Bakın, çok acı bir şey söyleyeyim: Biz bu sağlık çalışanlarına şiddetin sebep ve sonuçlarının incelenmesi için ocak ayında bir Meclis araştırması önergesi verdik ve buraya gündeme getirdik, "Gündeme alınsın, üzerinde görüşülsün." dedik. Reddettiniz, reddettiniz arkadaş. Gaziantep'te bir doktor öldürüldü, sonra kendiniz de aynı araştırma önergesini verdiniz, burada bir komisyon kurduk. Yani bu milletin önceliklerini, milletin ihtiyaçlarını belirlemek acziyet midir? Niye belirlenemiyor? Bunu muhalefet partisi söyleyince, doğruyu muhalefet söyleyince, doğru, doğru olmaktan mı çıkıyor? Şimdi, geldiniz, bu komisyonun kurulmasına karar verdiniz. Toplum şiddetin altında kıvranıyor, öğretmen şiddet görüyor, kamu çalışanı şiddet görüyor. Dün bayramını kutladık ama hâlâ bir iş güvenliği yasasını, işçinin can güvenliği yasasını getiremedik buraya.

Arkadaşlar, dolayısıyla ben tekrar söylüyorum: Milletin gündemini tartışmak mecburiyetindeyiz, milletin gündemine öncelik vermek mecburiyetindeyiz. Hükûmetin gündemine saygı duyuyorum ama bu Hükûmet bu milletin hükûmeti, dolayısıyla bu milletin gündemini buraya getirmesi lazım. Ama her hafta başı bir bakıyoruz ki bir yerlerden bir talep geliyor; komisyonların gündemi değişiyor, Genel Kurulun gündemi değişiyor ve burası, böyle, çocuk oyuncağı gibi, gayriciddi? Yani bir yeri küçümsemek, birilerini ilzam etmek için söylemiyorum ama bize yakışmaz bir tavır içerisindeyiz.

= Verilen Bilgiler =

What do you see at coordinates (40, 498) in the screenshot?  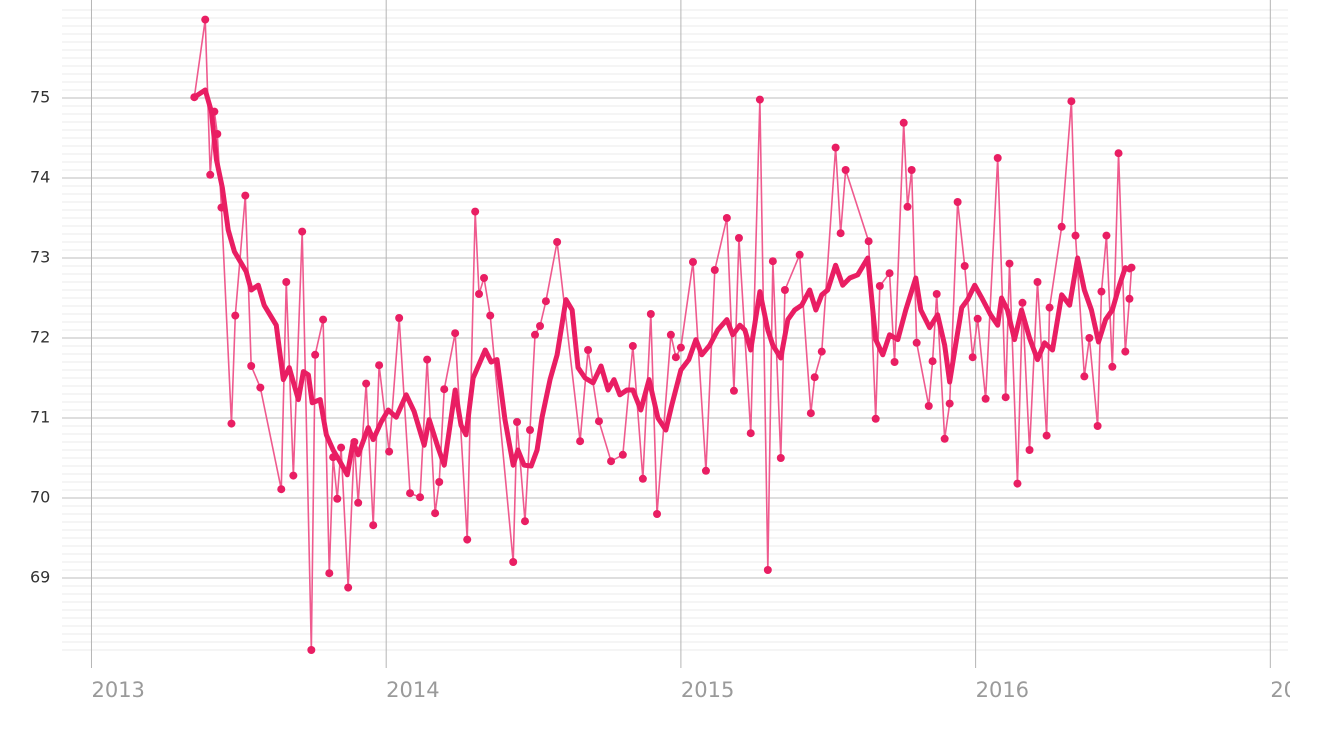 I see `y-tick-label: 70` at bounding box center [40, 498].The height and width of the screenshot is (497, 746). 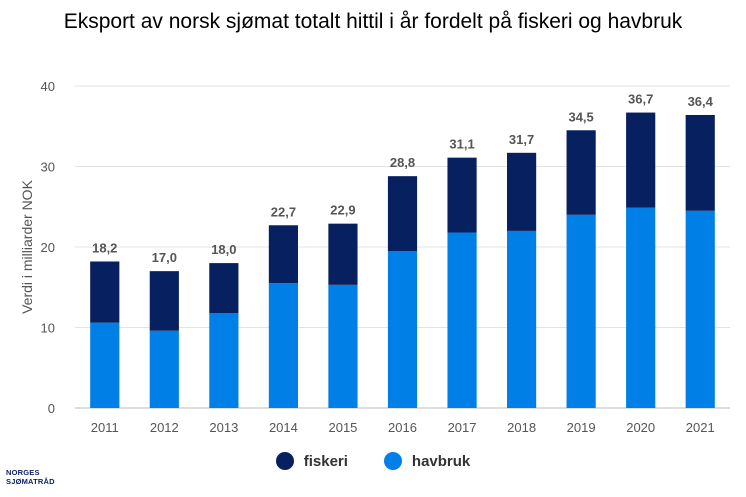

= Alıştırma Yönergesi =
Yukarıdaki kaynak metnin ilk paragrafında soru işaretiyle biten cümlelerin hepsini sırasıyla yazın.

= Cevap Alanı =
1. Yani bu milletin önceliklerini, milletin ihtiyaçlarını belirlemek acziyet midir?
2. Niye belirlenemiyor?
3. Bunu muhalefet partisi söyleyince, doğruyu muhalefet söyleyince, doğru, doğru olmaktan mı çıkıyor?